Voila à peu près ou on en était dimanche 28 septembre au soir...
...et voici où nous en sommes ce jeudi 8 octobre:
Toutes les voliges on été vissées. J'ai choisi de fixer des plaques de polycarbonate du côté de la serre ou pousseront, ces prochaines années, de mars à décembre, de belles courgettes et de juteuses tomates...enfin j'espère. C'est un matériau facile à couper à la circulaire et aisé à percer, de plus il est assez rigide, bon marché et incassable. Après avoir vissé des petits tasseaux sur les montants de la serre, j'ai percé et boulonné les plaques sur ces tasseaux.
vue de dedans:
vue de dehors:
Il ne restait plus qu'à fabriquer une petite porte, sur laquelle on a passé un peu de peinture, et ça y'est, l'abri en dur pour passer l'hiver est hors d'eau et hors d'air (à peu près quoi...). On va l'amménager au fur et à mesure, pour en faire une petit coin chaleureux, pas par la température mais par son ambiance.
Voici l'intérieur de la cabane, à l'heure du déjeuner:

Viendra un peu plus tard la végétalisation du toit, une fois que le terrassement aura commencé et qu'il y aura de la bonne terre disponible à étaler sur la bâche...
...
Ca y'est, le terrassier étant venu pour faire le chemin d'accès, je lui ai pris un peu de géotextile que nous avons agrafé sur les planches de rives du toit. On en a mis 2 épaisseurs puis ensuite on a déroulé des rouleaux de brande (c'est de la bruyère qui est ligotée avec du fil de fer) sur tout ça, pour faire une accroche pour la terre afin d'éviter qu'elle ne glisse dans le bas du toit.

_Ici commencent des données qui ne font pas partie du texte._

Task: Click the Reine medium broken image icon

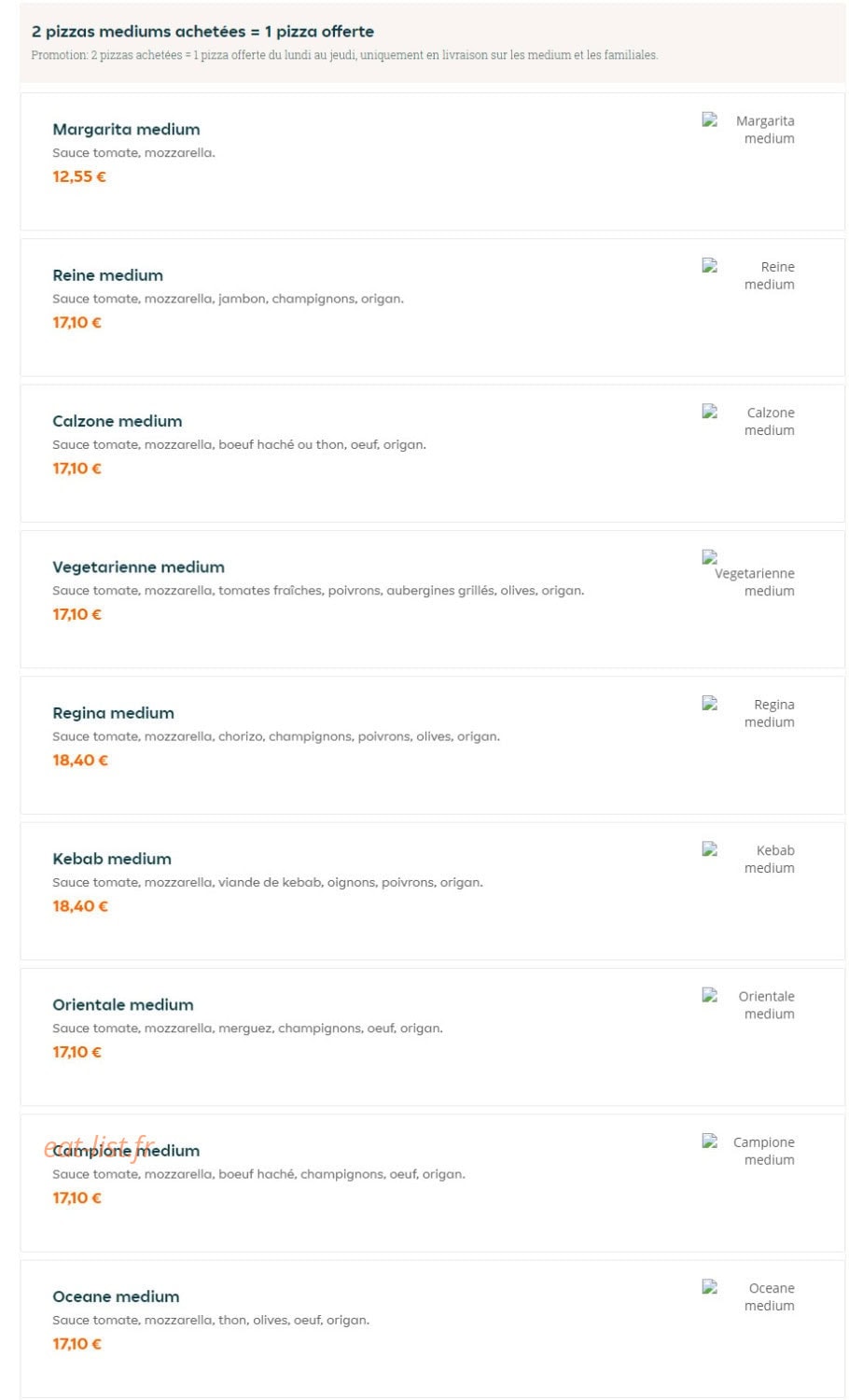Action: click(710, 265)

Maintenant, il ne reste plus qu'à y monter quelques dizaines de seaux de terre, y planter quelques sédums, et observer tranquillement la vie s'installer sur le toit de notre belle serre de jardin.
16 octobre 2009:

Voici la petite extension en cours de construction
La méthode de fabrication est simple : 2 plots en ciment dans des pneus usagés, 2 poteaux en chataignier, 2 liens en sapin rachetés au boulanger bio du Louroux Béconnais qui fait des pains merveilleux dans un four à bois de 100 tonnes bâti l'été dernier par un des derniers artisans Français du genre. Pour découvrir ses pains, galettes et autres brioches, je vous invite à visiter son site : http://www.fournil-milandrie.fr/
Mais revenons à notre extension donc, une sablière, un faitage et des chevrons en douglas, un bardage côté nord en sapin du boulanger, et il me reste à faire la couverture de la même façon que la serre attenante.
Voila plus de 2 ans qu'on a fabriqué la serre, voici un petit état des lieux du toit végétal :
Tout pousse très bien, j'ai récupéré différents sédums à doite à gauche et ils colonisent doucement mais sûrement toute la surface du toit.
Aucune fuite à déclarer pour l'instant dans la serre.
Le petit appenti attenant est aussi végétalisé, j'ai mis cette fois une couche de terre plus épaisse, avec de l'herbe et sans sedum.